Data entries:

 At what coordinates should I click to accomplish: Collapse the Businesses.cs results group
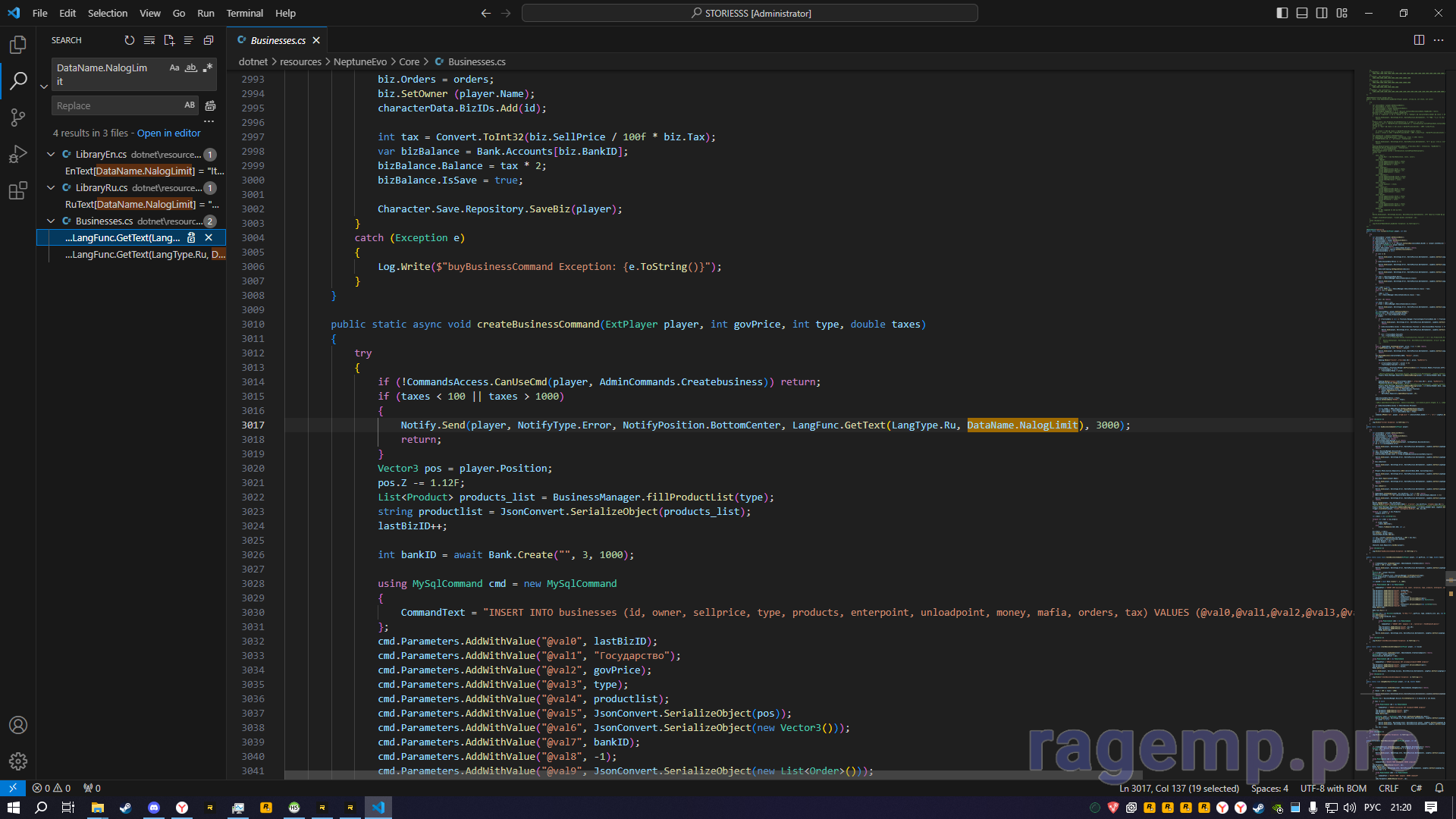click(51, 221)
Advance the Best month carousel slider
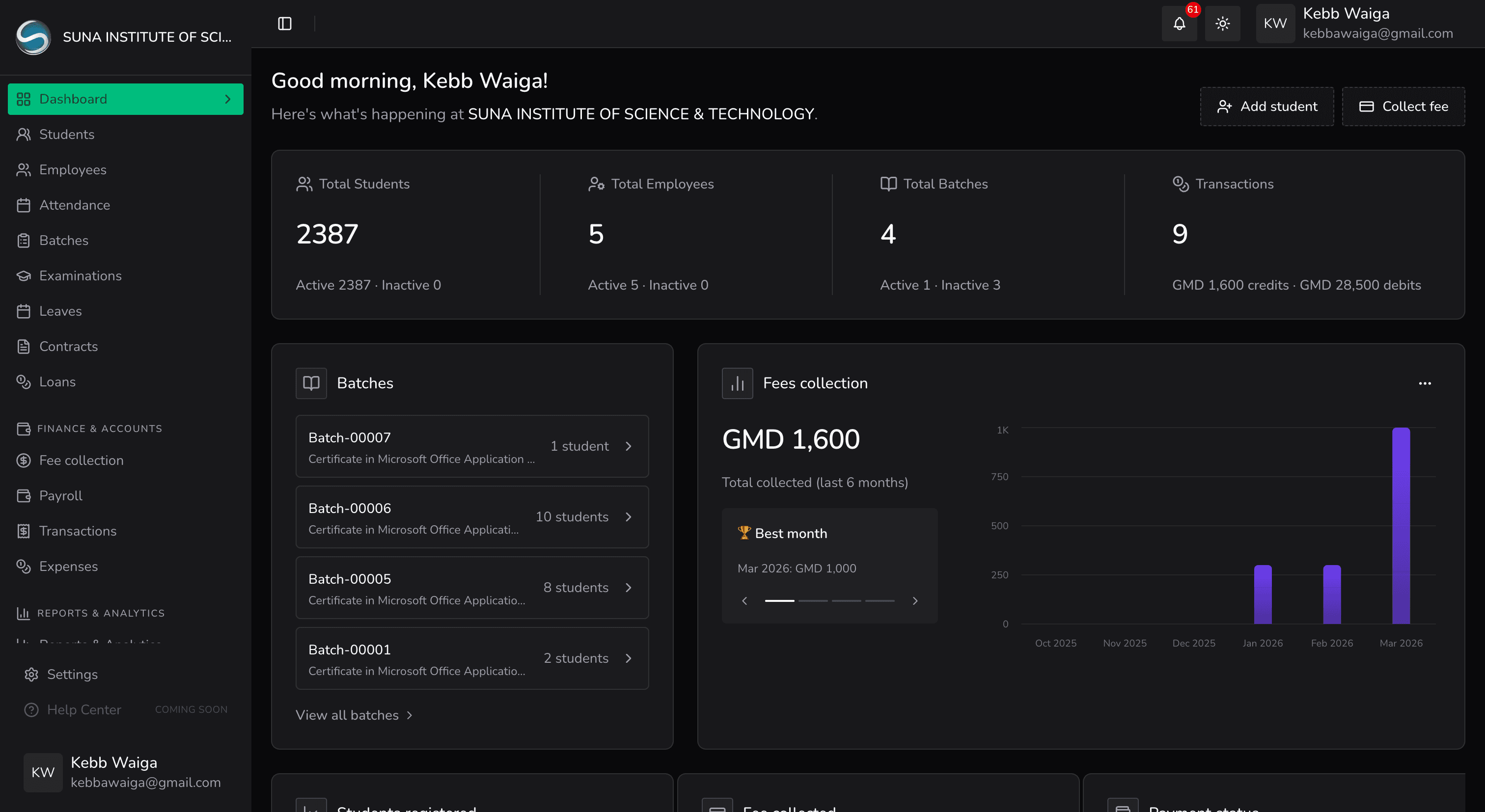The width and height of the screenshot is (1485, 812). pos(915,600)
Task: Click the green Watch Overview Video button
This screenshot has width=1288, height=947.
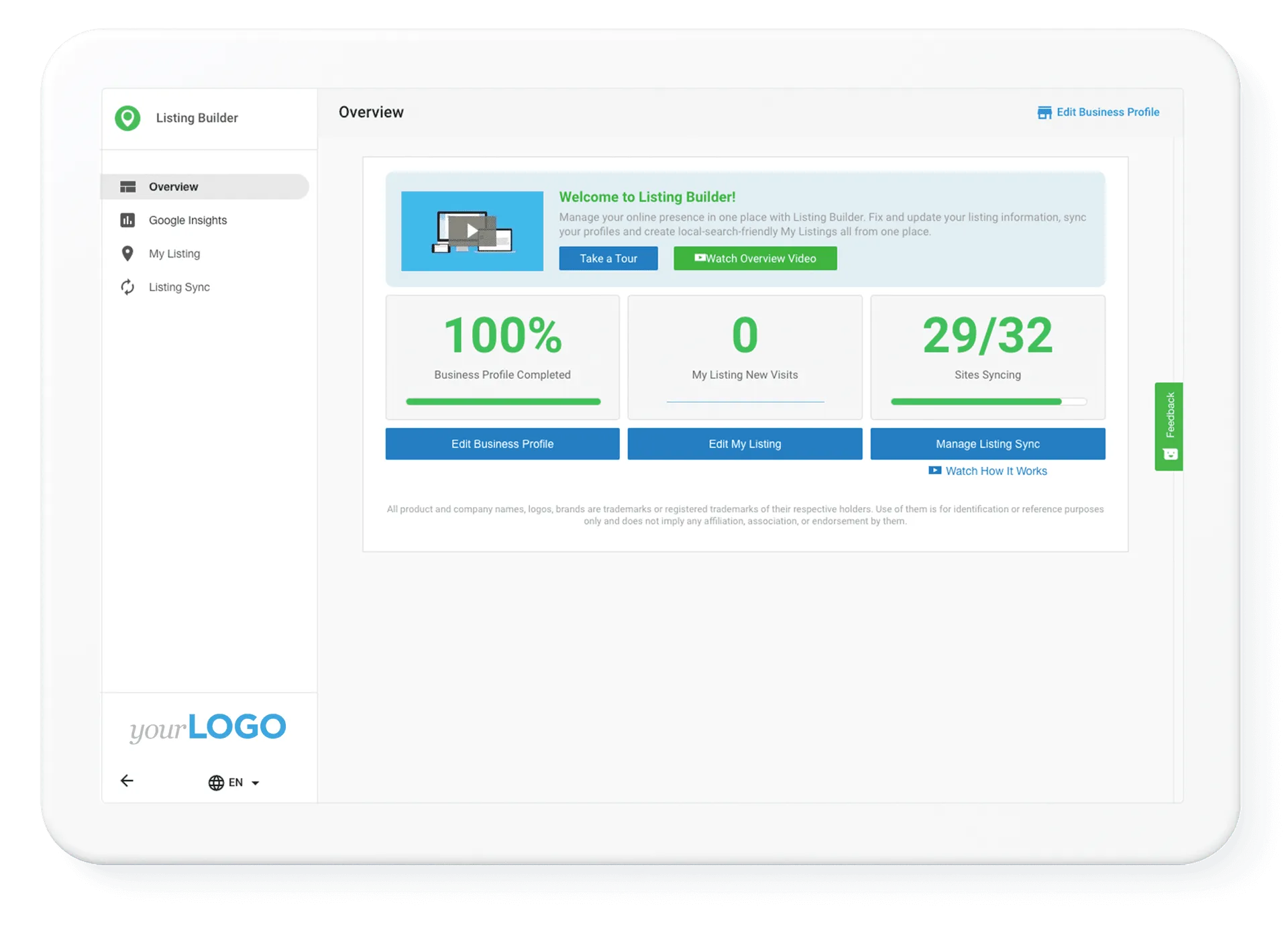Action: pyautogui.click(x=755, y=258)
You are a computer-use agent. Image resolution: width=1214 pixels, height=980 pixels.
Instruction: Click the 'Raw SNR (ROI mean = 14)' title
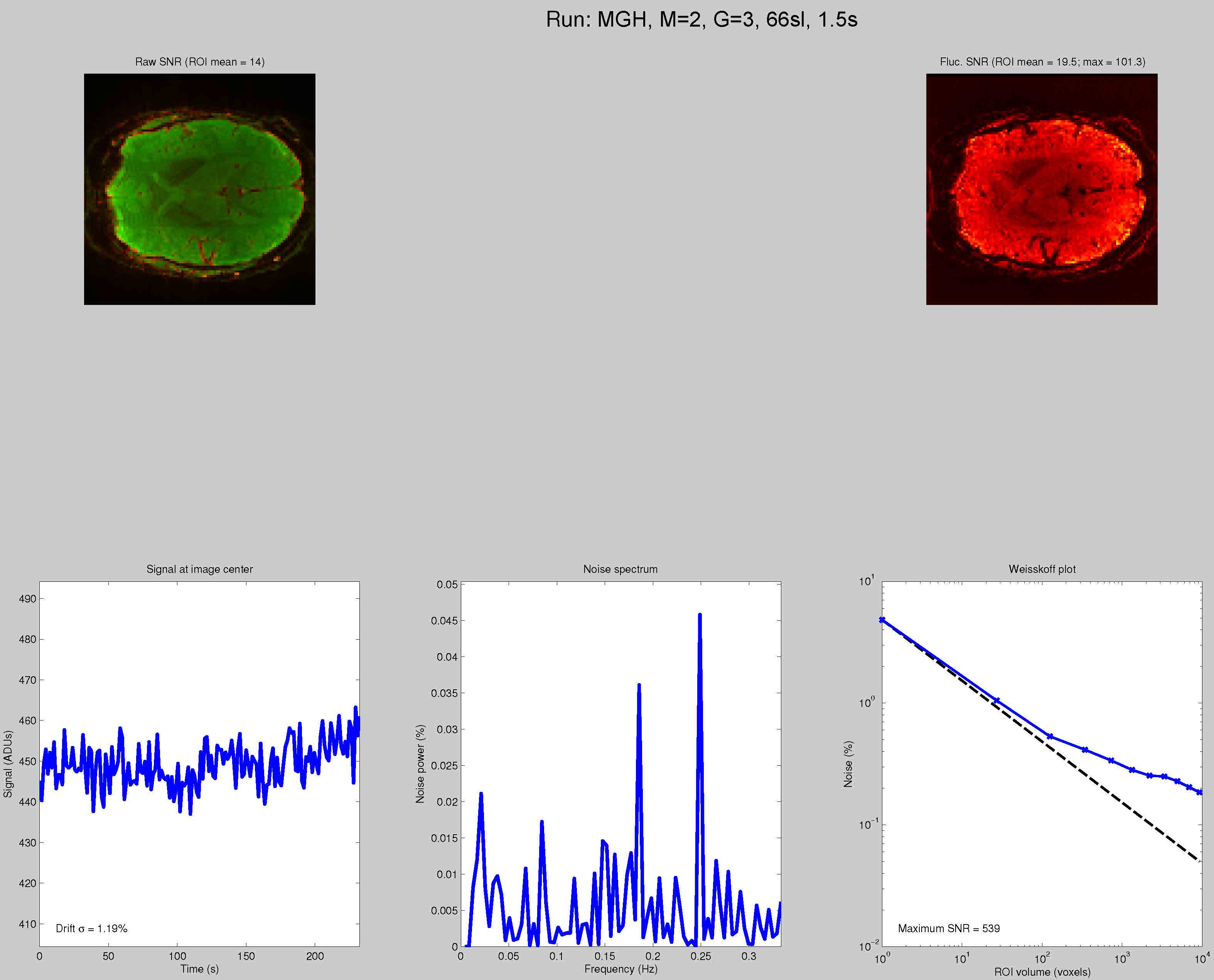tap(199, 62)
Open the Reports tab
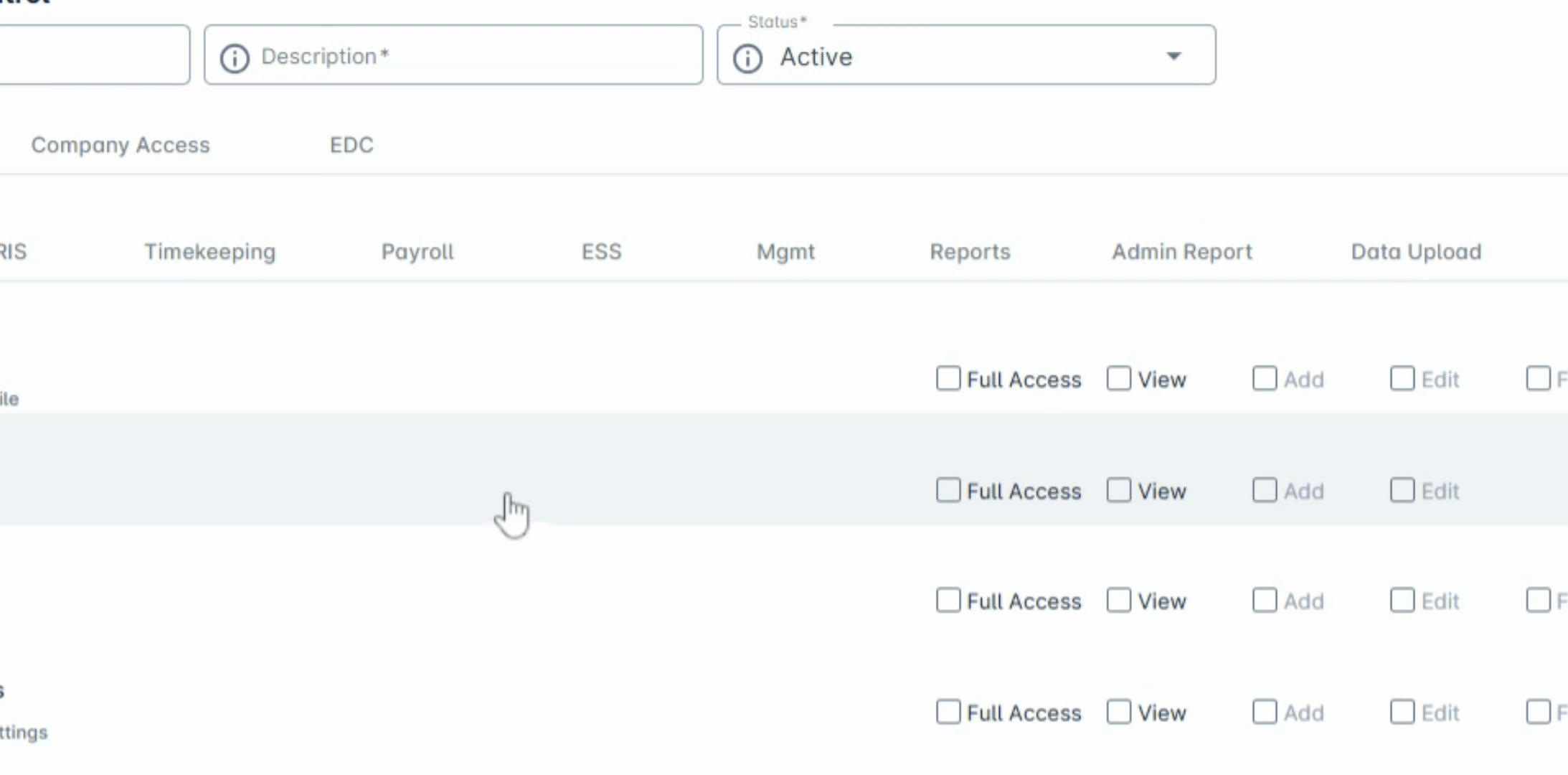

The problem: Please output the lines of the records above from the one with "You are a computer-use" through the last, exactly as they appear and with both ends included; skip any pictures and add nothing.

Solution to this problem:
You are a computer-use agent. Image resolution: width=1214 pixels, height=980 pixels.
Instruction: Click the 'Raw SNR (ROI mean = 14)' title
tap(199, 62)
Open the Reports tab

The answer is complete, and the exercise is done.